Step 3: デモ口座で3ヶ月間練習する
「デモ口座は結果が本番と違う」という声もありますが、仕組みと手順を理解するための場所としては十分に機能します。
デモ期間中にやるべきこと:
- 注文の入れ方(成行・指値・逆指値)を体で覚える
- 自分のトレードルールを1枚の紙に書けるようにする
- 損切りを「迷わず実行できる」心理状態を作る
私が最も重視しているのは「損切り」です。裁量トレードで最も難しいのは利益を伸ばすことではなく、損失を小さく切ることだからです。
Step 4: 少額から実取引を開始する(10万円以内を推奨)
デモで3ヶ月練習したら、いよいよ実取引です。最初は「勉強代」と割り切れる金額から始めましょう。

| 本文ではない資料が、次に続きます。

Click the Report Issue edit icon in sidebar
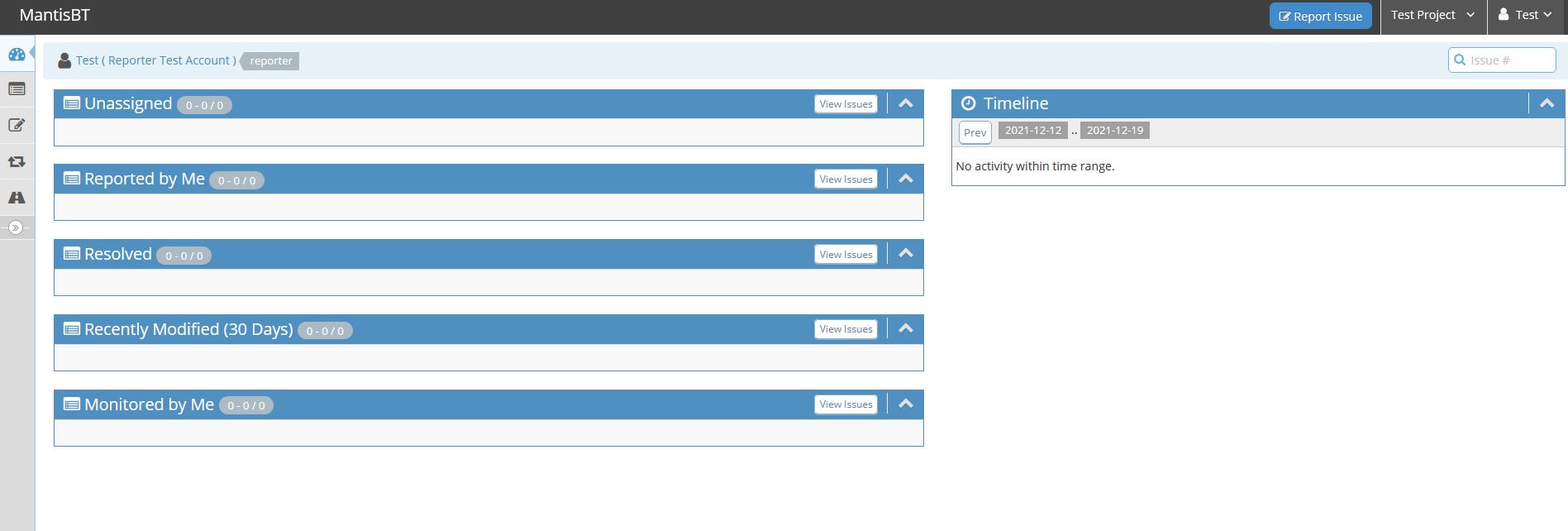Viewport: 1568px width, 531px height. point(17,126)
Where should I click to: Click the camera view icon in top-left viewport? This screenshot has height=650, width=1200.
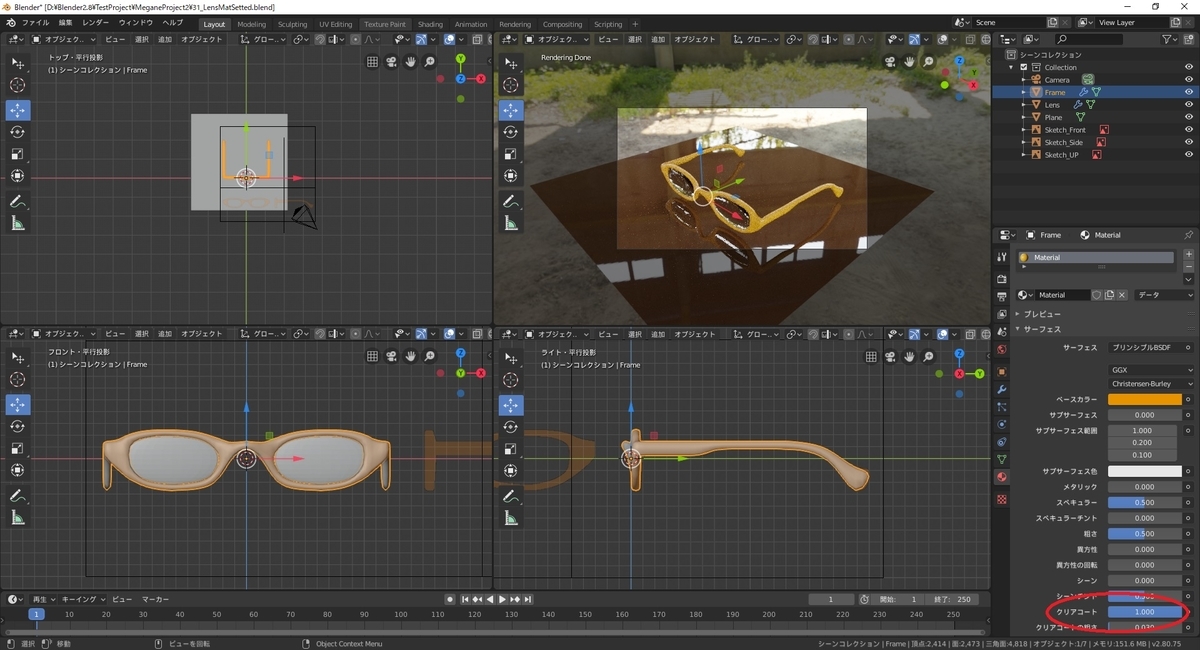pyautogui.click(x=391, y=61)
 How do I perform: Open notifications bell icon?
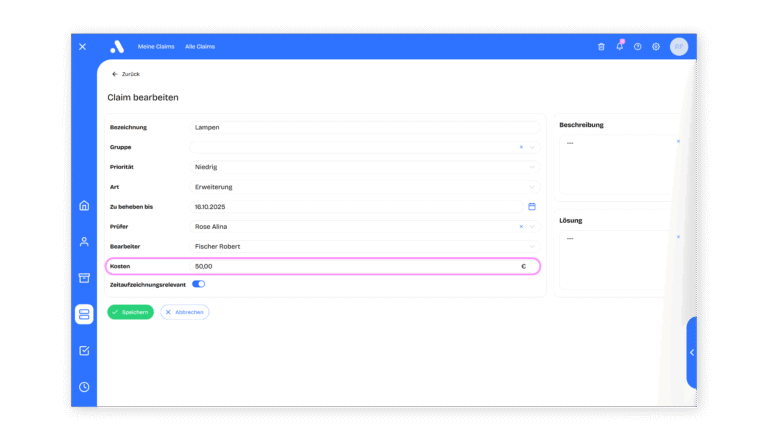[619, 46]
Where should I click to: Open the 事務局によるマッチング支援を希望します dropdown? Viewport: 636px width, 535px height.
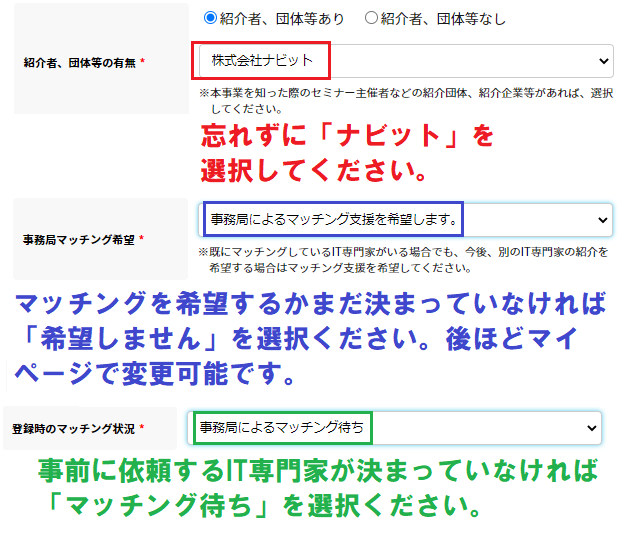400,218
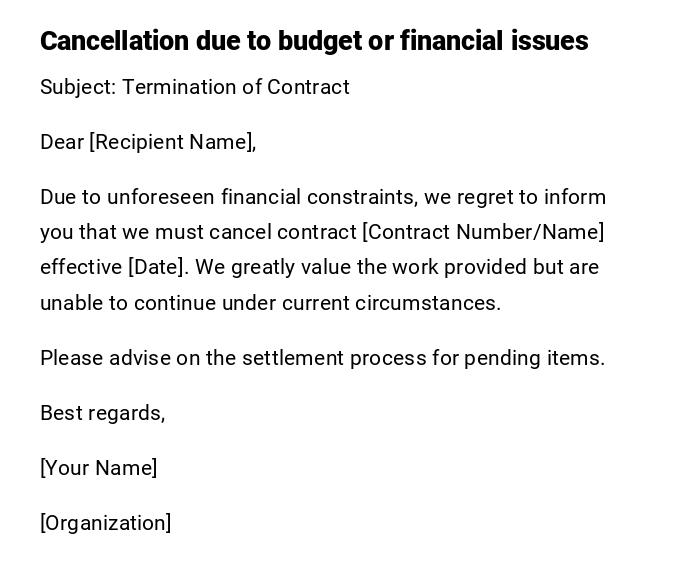
Task: Click the heading "Cancellation due to budget or financial issues"
Action: pos(314,41)
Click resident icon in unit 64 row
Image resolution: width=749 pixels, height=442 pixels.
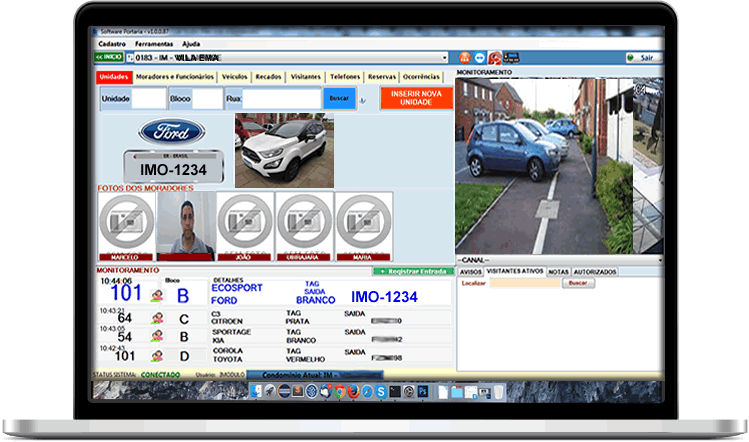157,318
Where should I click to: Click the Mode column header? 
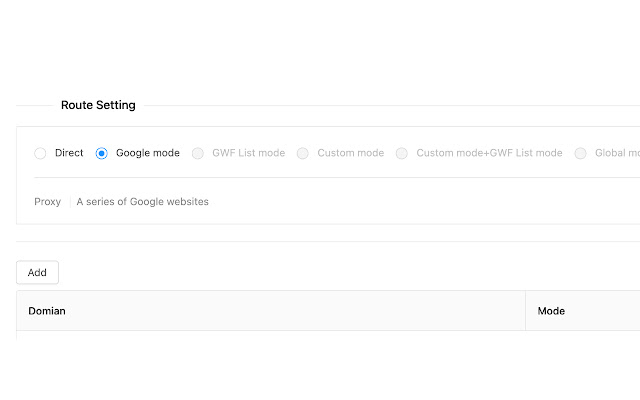pyautogui.click(x=551, y=311)
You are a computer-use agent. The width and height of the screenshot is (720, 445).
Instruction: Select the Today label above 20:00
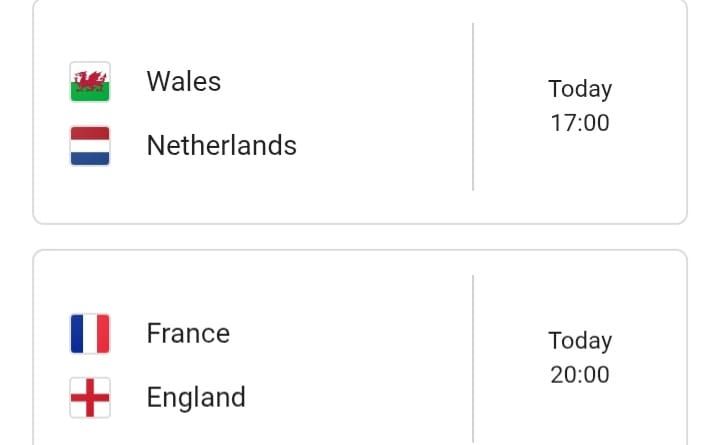click(580, 341)
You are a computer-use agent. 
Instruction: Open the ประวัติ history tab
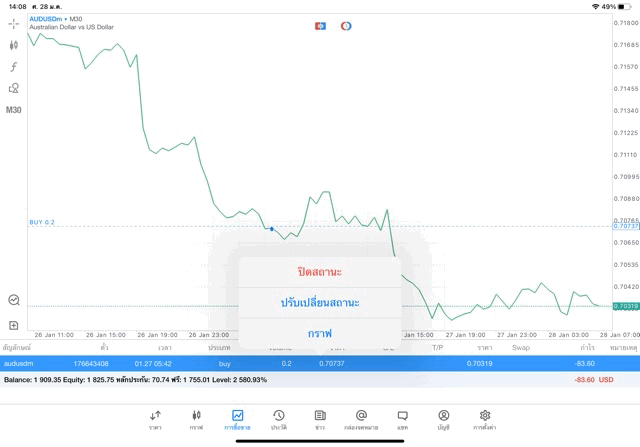click(x=278, y=419)

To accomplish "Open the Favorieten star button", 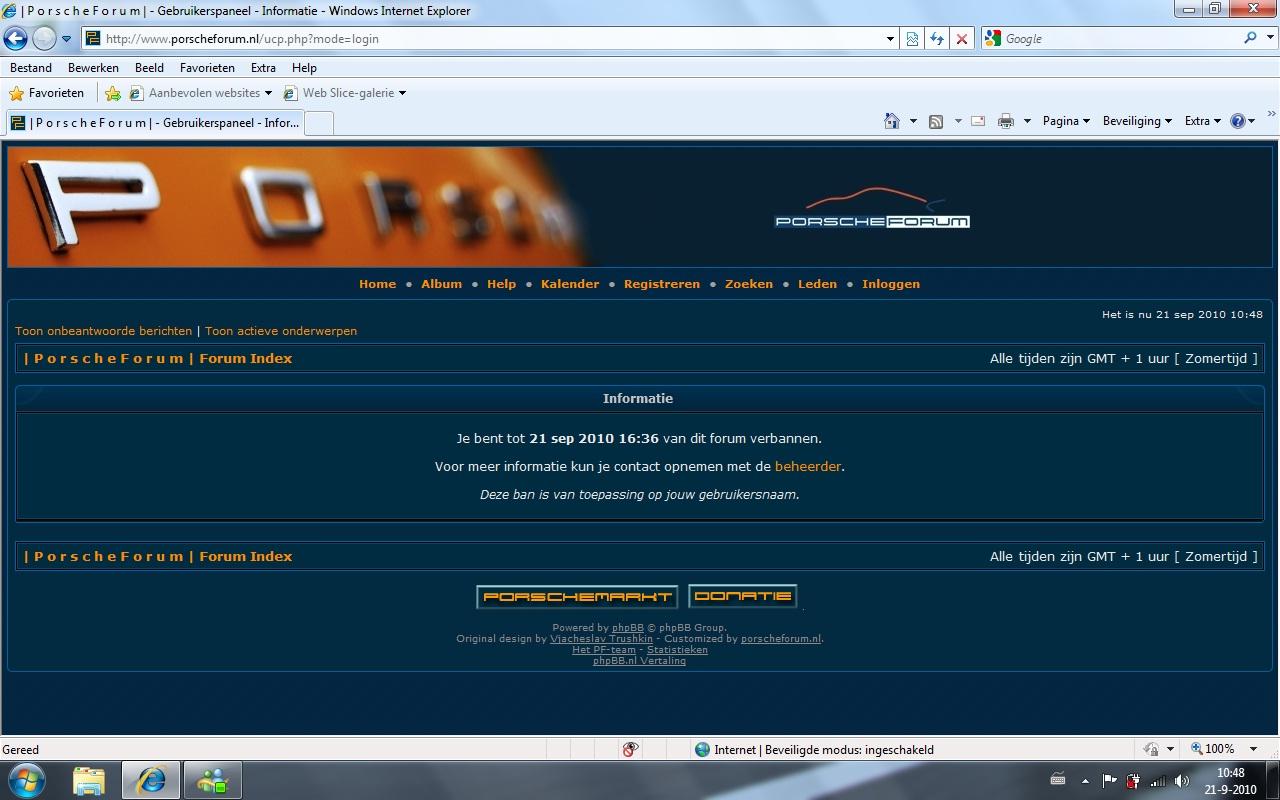I will coord(46,93).
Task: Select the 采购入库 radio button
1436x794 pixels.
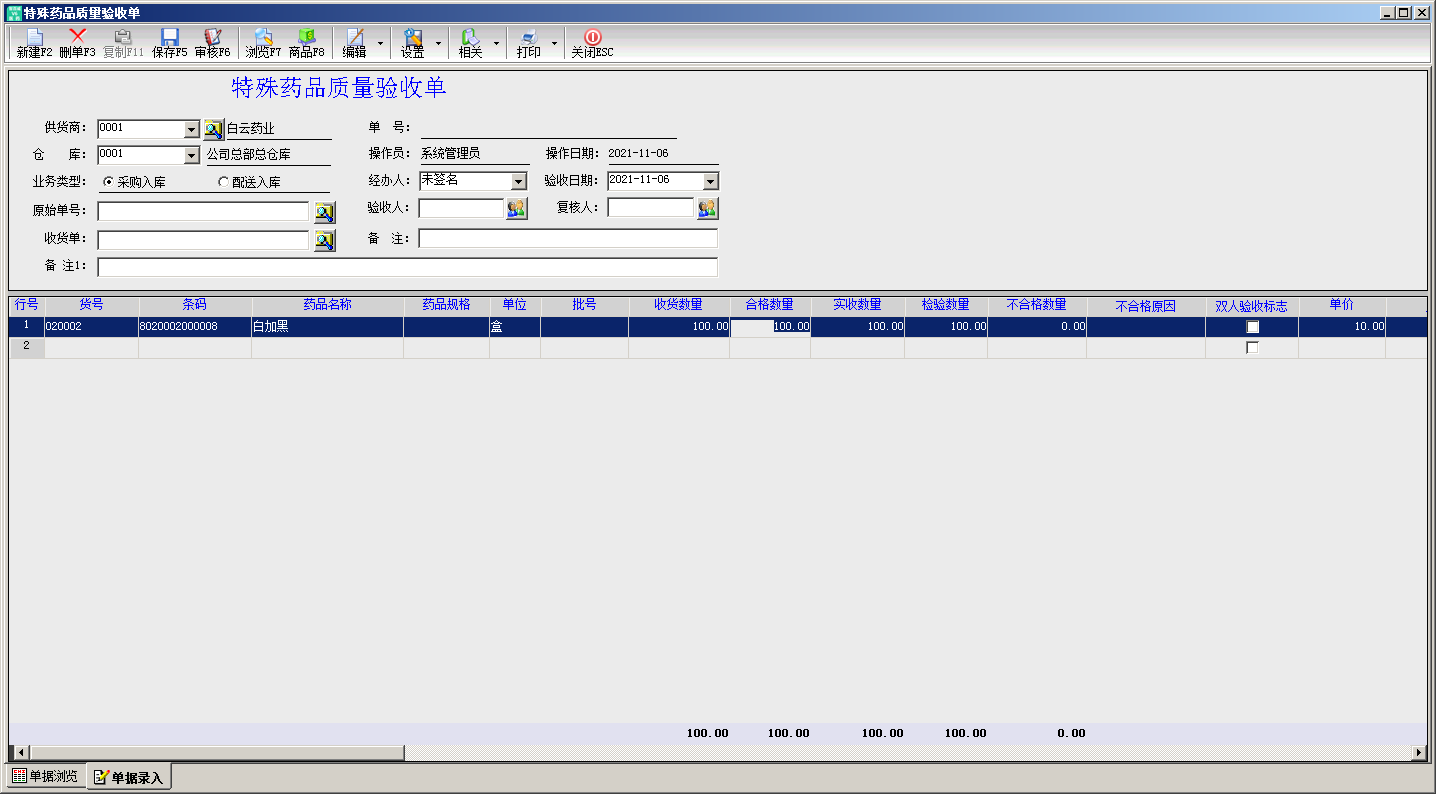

私の推奨は最初の3ヶ月間は証拠金10万円以内・1回のトレードで損切り上限を2,000円(証拠金の2%)以下に設定することです。
この「2%ルール」は多くのプロトレーダーが使っているリスク管理の基本です。仮に10連敗しても口座の約80%は残る計算になります。
Step 5: 週次で記録を取り、3ヶ月後に評価する
副業として継続するかどうかの判断は、最低でも3ヶ月(100トレード以上)のデータを集めてから決めてください。
記録すべき項目:
- エントリー理由・決済理由
- 損益(金額とpips)
- 感情状態(冷静 / 焦り / 欲)
感情状態の記録は特に重要です。「焦りがあった日のトレードはほぼ負けている」ということに気づくだけで、取引を見送れるようになります。
FX副業の時間管理術|週1時間でも続けられる方法
会社員が最も悩むのが時間の確保です。
私のスタイルは「週5日の平日は確認のみ、週末に分析と設定」です。
| 時間帯 | 作業内容 | 時間 | |---|---|---| | 平日朝(起床後15分) | ポジション確認・ニュースチェック | 15分 | | 平日夜21〜23時 | ロンドン・NY市場が重なる最活発時間帯でエントリー判断 | 30分 | | 週末土曜 | 週次記録整理・翌週の分析 | 1時間 |
合計すると週4〜5時間程度です。これ以上時間を使っても成績が改善するわけではない、と7年のFX経験から感じています。
むしろ「張り付くほど負ける」という感覚があります。
FX副業の税金|確定申告の基本と住民税対策
これが一番見落とされがちな部分です。
FX利益の税率: 所得税15% + 住民税5% + 復興特別所得税 = 合計20.315%(申告分離課税・2037年まで)
確定申告が必要になる条件
会社員の場合、FX含む副業所得の合計が年間20万円を超えた場合に確定申告が必要です。この20万円はFX利益だけでなく他の副業収入も合算して判断します(国税庁ルール)。
住民税で会社にバレを防ぐ方法
FX副業で最もリスクになるのが住民税です。確定申告をすると、副業分の住民税が自動的に会社の給与から天引きされ、経理担当者に「収入が増えている」とわかってしまうことがあります。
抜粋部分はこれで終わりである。